• Material shown:

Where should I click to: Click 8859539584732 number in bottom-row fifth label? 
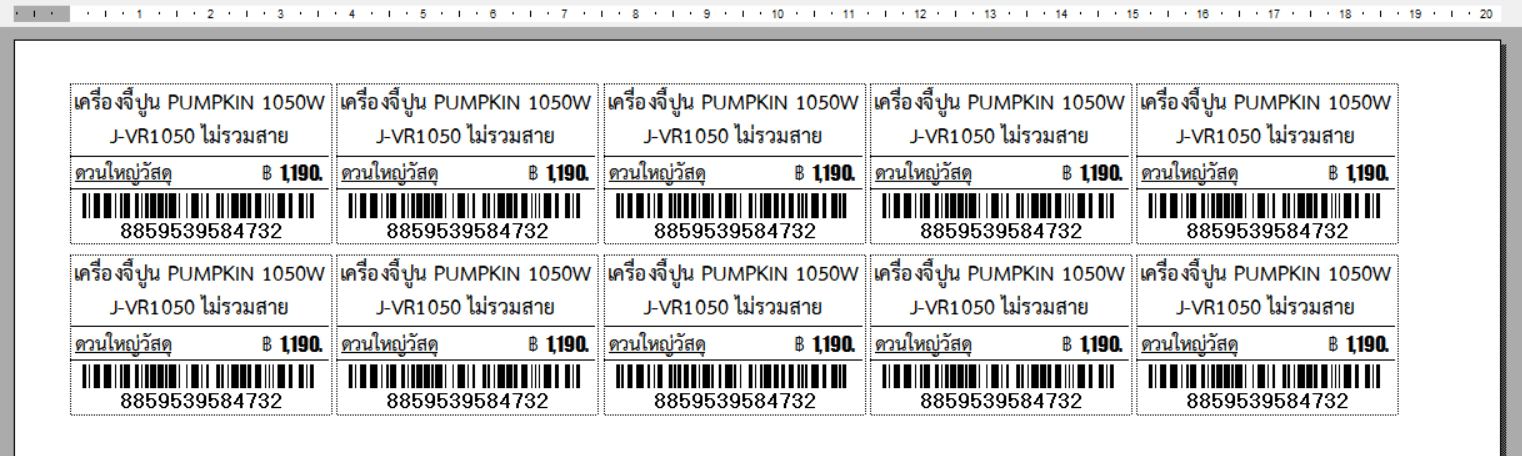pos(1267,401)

...

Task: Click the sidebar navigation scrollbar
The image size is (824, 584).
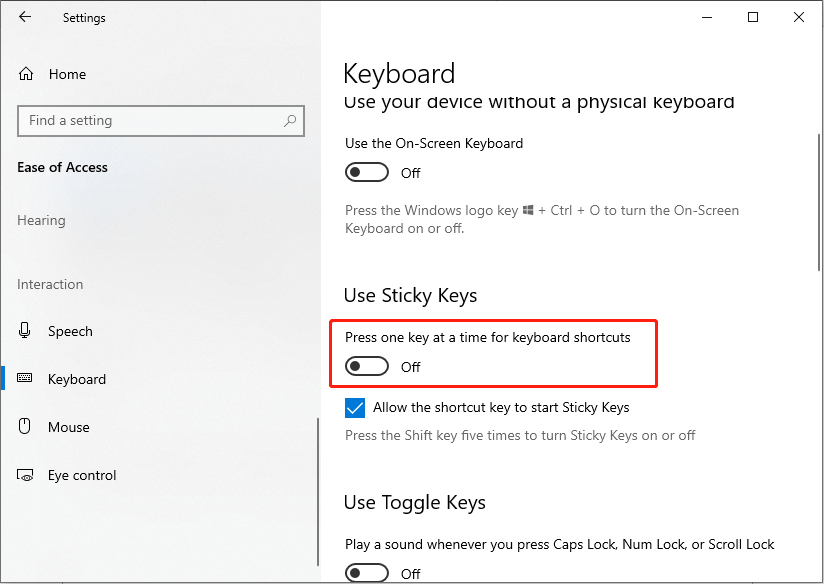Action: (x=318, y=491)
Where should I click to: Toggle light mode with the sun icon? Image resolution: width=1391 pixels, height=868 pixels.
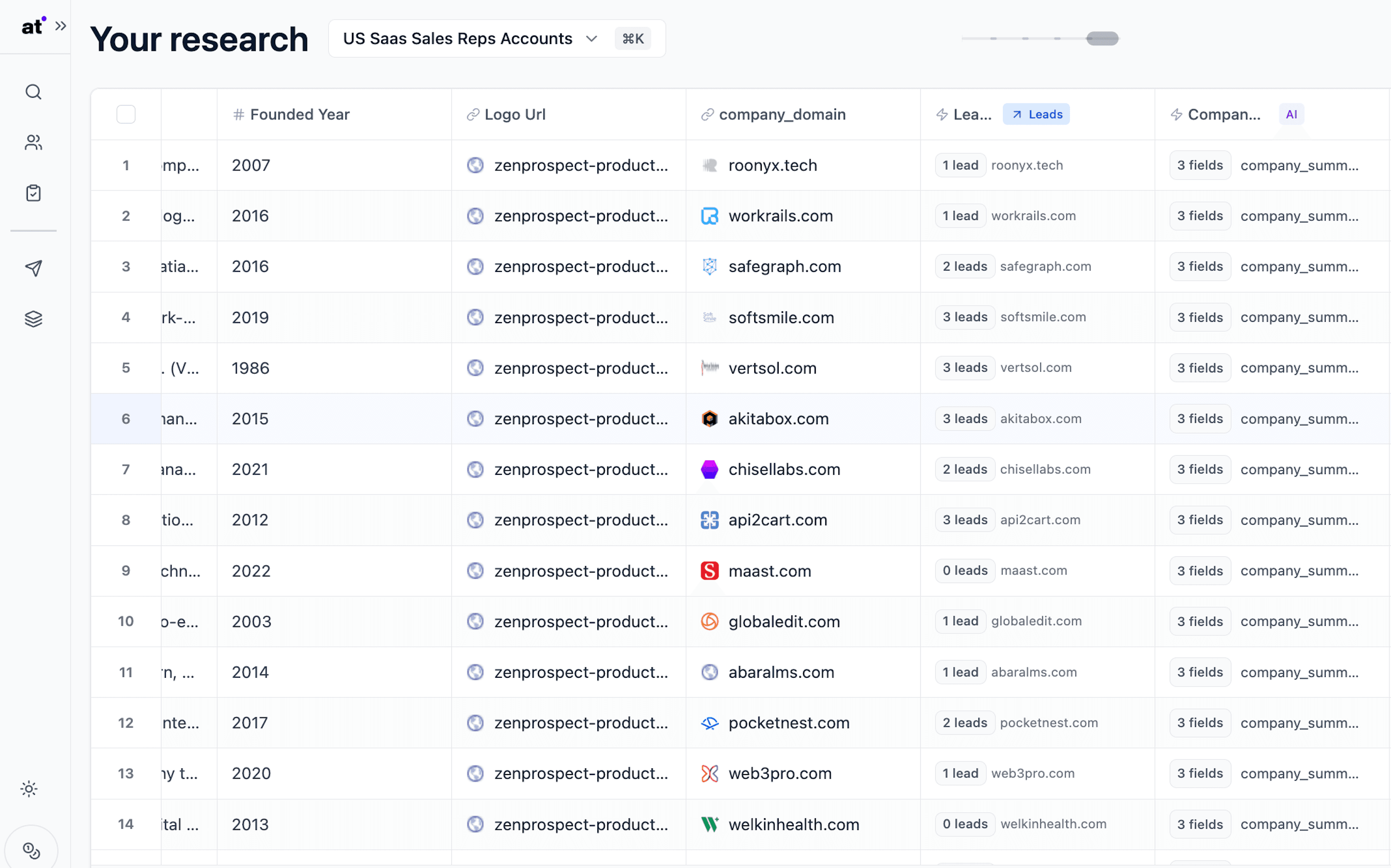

• Given exercise:
Please transcribe the rows between the line holding "Where should I click to: Click" and the line holding "pos(1267,401)", inclusive, and leave the pictures out of your answer.

• Correct output:
Where should I click to: Click 8859539584732 number in bottom-row fifth label? 
pos(1267,401)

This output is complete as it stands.